§ RECORDED INFORMATION:

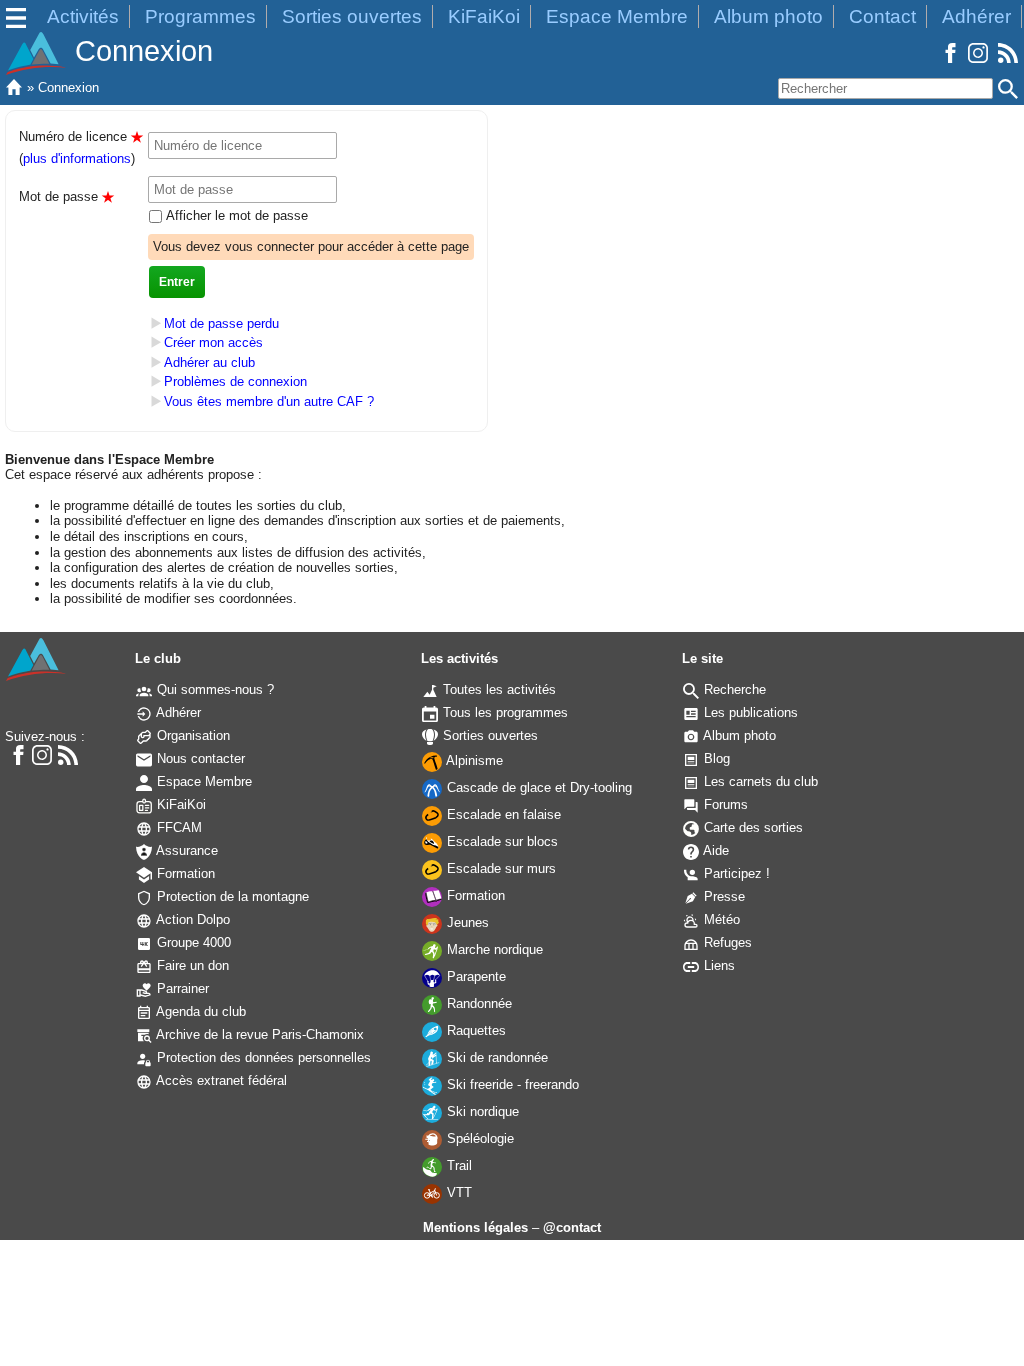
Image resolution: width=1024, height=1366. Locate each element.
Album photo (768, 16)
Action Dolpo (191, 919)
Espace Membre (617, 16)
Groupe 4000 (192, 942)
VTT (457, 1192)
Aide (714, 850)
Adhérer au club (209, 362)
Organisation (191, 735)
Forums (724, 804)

§ WHAT YOU NEED TO DO:
Word for word, write out the full listing, leaving the pictures aside.

§ RESPONSE BOX:
Image resolution: width=1024, height=1366. Locate each element.
Album photo (768, 16)
Action Dolpo (191, 919)
Espace Membre (617, 16)
Groupe 4000 (192, 942)
VTT (457, 1192)
Aide (714, 850)
Adhérer au club (209, 362)
Organisation (191, 735)
Forums (724, 804)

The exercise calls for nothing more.